In a few places while canoeing we were able to see the bottom, but it was only about 3ft down and sand with scattered leaves and still appeared very dark brown. 
The "banks" of the river are pretty much rows of cypress or other trees. Sometimes, there's even a bit of half decayed organic matter trapped in their roots and knees. Behind the bank, you see much more organic matter between the cypress with standing water everywhere. Sometimes there's catbriar or other marginal plants growing in the hummus. Its a classic swamp.

The trip went as such: I was canoeing with my girlfriend who's also into aquariums too. I noticed that the water level was actually about 1.5ft below where it had stained the trees on the banks, probably due to the drought. On the area between the stains and the water level was dried out black moss. I recognized one species immediately as something I had collected from my yard (its a type that really likes wet areas and sandy creek banks, very common here). It was doing very poorly, and anywhere it was actually submerged it was dead. 
The second type reminded me of an Osmunda fern - its "stems" were a stingy dark black mass like a witch's broom. On the ends sticking into the water was a green bamboo like leaf. Some of it was above the water line, but that was dried out. 
Below the water line there were clusters of it looking pretty bushy and firmly attached to cypress knees and other sunken wood bits. I picked out two clusters and then my girlfriend decided she wanted a bunch more and froze her hand picking at it for 15 minutes.

We also found some other plants growing submerged, but they may just be marginal, depending on the water level and their tolerance, like the (possibly) "dwarf" hydrocotyle in the pictures.

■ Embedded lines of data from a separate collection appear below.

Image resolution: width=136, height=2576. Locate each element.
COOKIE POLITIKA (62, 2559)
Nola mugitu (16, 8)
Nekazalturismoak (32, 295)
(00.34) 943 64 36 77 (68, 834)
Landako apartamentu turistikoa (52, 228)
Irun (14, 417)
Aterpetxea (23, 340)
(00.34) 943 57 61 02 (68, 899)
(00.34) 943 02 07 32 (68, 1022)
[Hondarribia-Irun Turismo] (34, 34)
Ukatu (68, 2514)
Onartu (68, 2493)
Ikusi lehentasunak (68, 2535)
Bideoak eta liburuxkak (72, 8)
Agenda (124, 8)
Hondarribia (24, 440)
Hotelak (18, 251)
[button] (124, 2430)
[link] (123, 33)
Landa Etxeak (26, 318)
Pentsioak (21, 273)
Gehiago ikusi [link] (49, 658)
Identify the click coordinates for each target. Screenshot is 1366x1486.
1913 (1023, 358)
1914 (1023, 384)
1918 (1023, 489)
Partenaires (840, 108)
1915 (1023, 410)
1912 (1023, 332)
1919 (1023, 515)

The leaves seem to be between .5-1cm wide.



















So I after a 25ml/gallon dip in H2O2 for 5 minutes (it was starting to bubble) I tied some to a rock and tossed it into my experimentation tank. If this bleaches out in a day or two I've got another half cup of it to try again with less H2O2.

This tank in the picture has a ph of 7-7.5, and hardness of about 6-8 d (haven't tested recently, but my water is 2.5 dgH/dkH, and I added 1 tsp epsom salt and 1 tsp calcium carbonate to it). I give it some home made peat extract and DIY CO2 as well.


----------



## Cliff Mayes (Jan 29, 2007)

The plants all look familiar but I am not dumb enough to hazard a guess.

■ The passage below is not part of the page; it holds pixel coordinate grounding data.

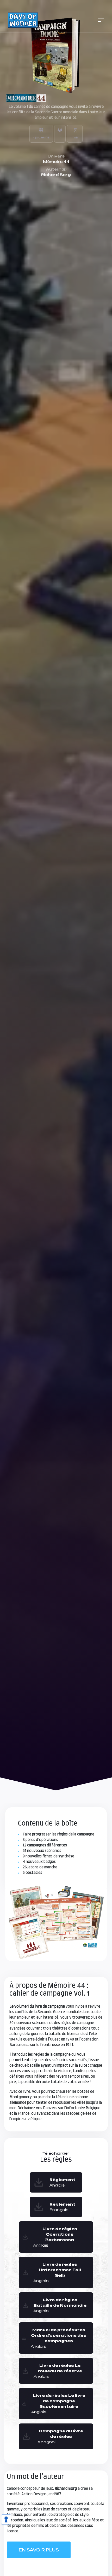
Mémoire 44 (56, 161)
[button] (101, 20)
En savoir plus (38, 2549)
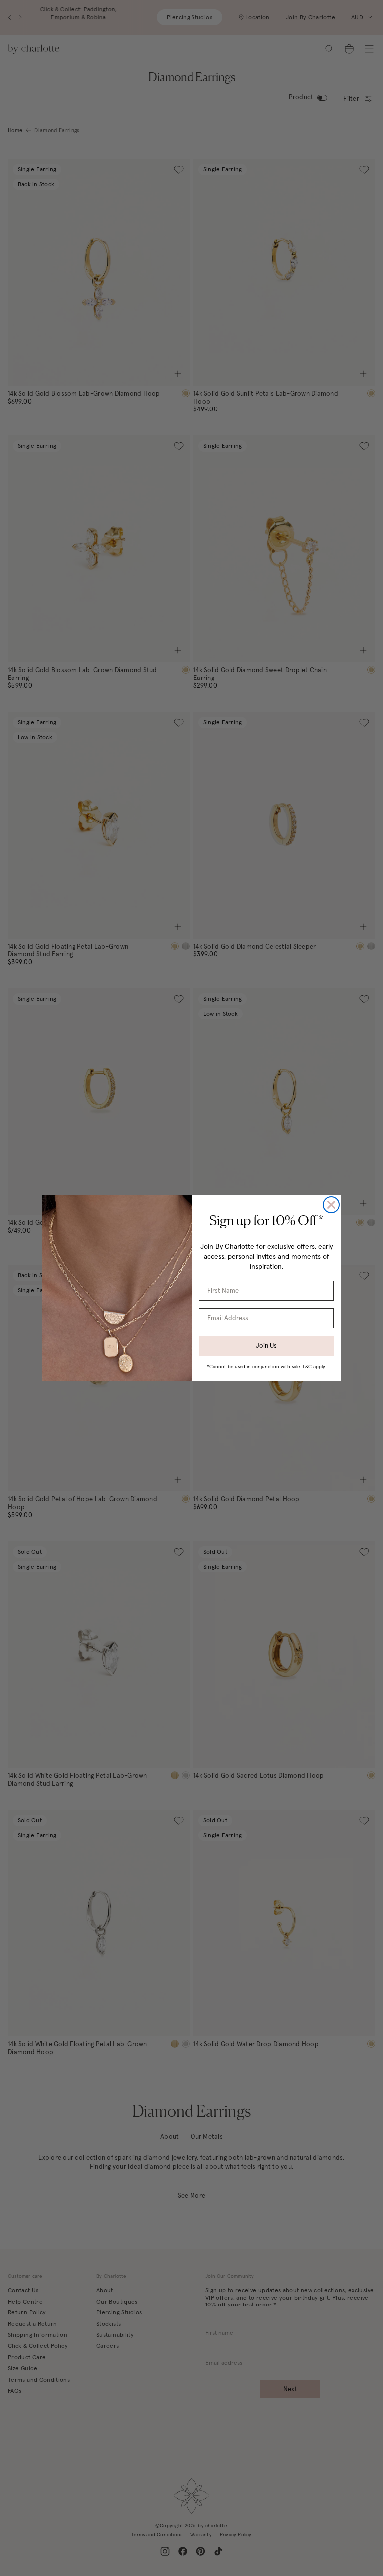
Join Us (266, 1345)
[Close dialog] (331, 1205)
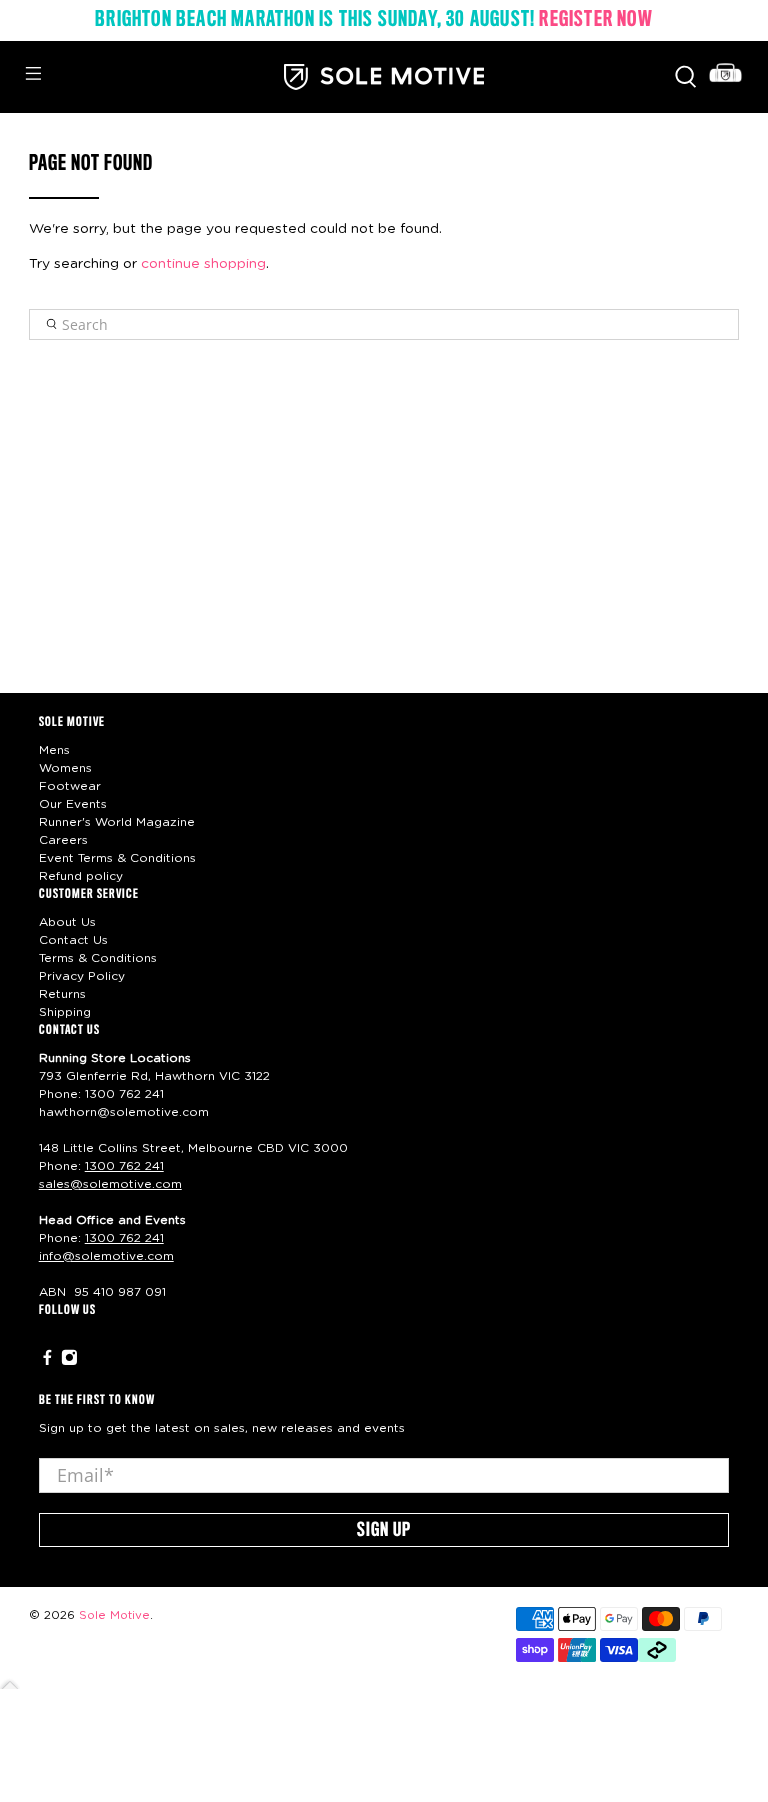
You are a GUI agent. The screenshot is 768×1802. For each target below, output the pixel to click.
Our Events (73, 804)
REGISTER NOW (595, 20)
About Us (67, 922)
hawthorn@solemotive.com (124, 1112)
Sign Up (384, 1531)
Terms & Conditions (98, 958)
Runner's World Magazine (117, 822)
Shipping (65, 1012)
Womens (65, 768)
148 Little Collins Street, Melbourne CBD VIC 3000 (193, 1148)
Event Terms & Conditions (117, 858)
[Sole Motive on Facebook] (47, 1362)
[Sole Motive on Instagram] (69, 1362)
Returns (62, 994)
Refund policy (81, 876)
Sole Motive (114, 1615)
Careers (63, 840)
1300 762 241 (124, 1094)
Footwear (70, 786)
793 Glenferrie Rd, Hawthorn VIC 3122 (154, 1076)
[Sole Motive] (384, 77)
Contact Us (73, 940)
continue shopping (203, 264)
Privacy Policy (82, 976)
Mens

I just wanted to say that your comment about it being cold reminded me of the Crocodile Dundee quote..."That's not a knife! This...is a knife!"

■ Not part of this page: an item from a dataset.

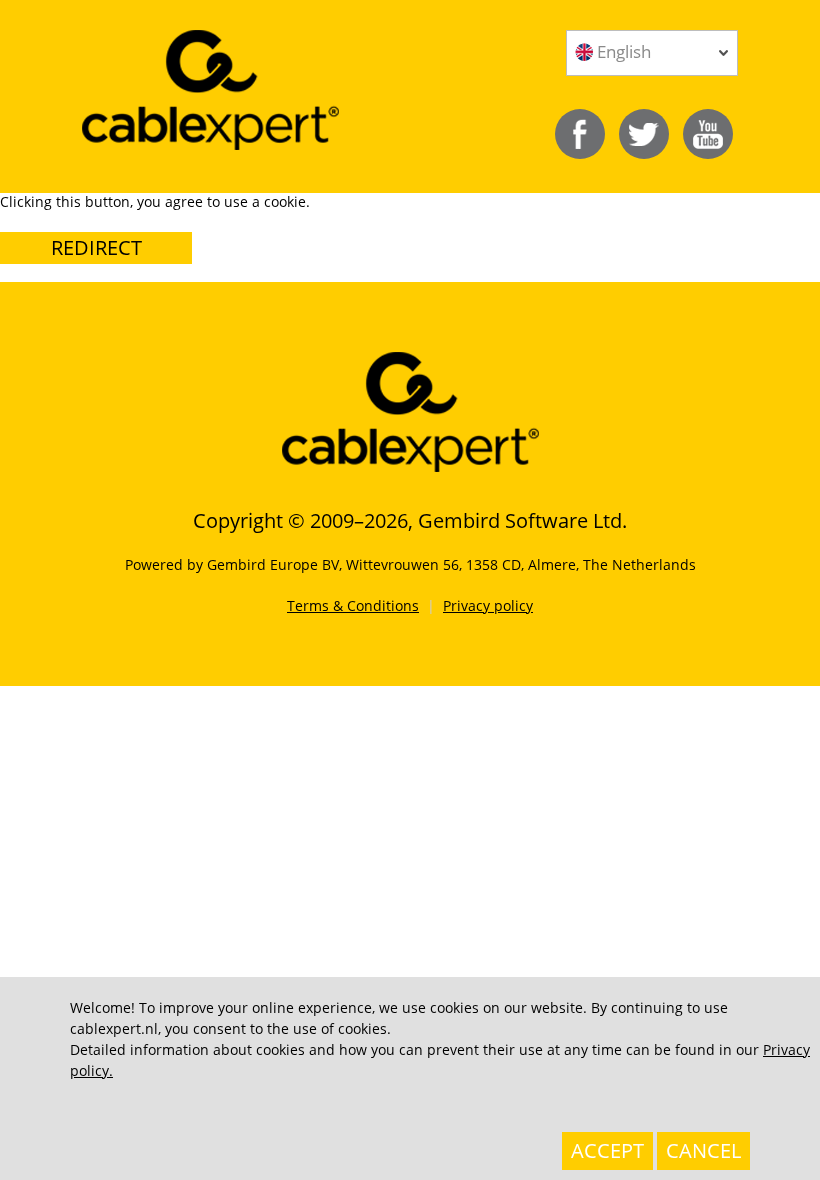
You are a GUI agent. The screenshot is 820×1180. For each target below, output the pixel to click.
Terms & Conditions (353, 605)
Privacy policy (488, 605)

All thing are relative, I guess. I spent the early hours yesterday standing in the sub-freezing Woods in a snow storm and have spent some time in January in a small boat in the Niagara River chipping off ice from dogs etc. so that seems cold to me but then I read about people in the far North or South that are dealing with the elements and NC looks pretty good.


----------



## slickwillislim (Oct 11, 2005)

Looks like willow moss. I hope it survives for you, certainly an interesting find.


----------



## Zapins (Jul 28, 2004)

Hmmm, not sure why but that moss looks awfully familiar. I know I've seen it somewhere before. Maybe one of my marine and freshwater botany courses.... hmmmmm......


----------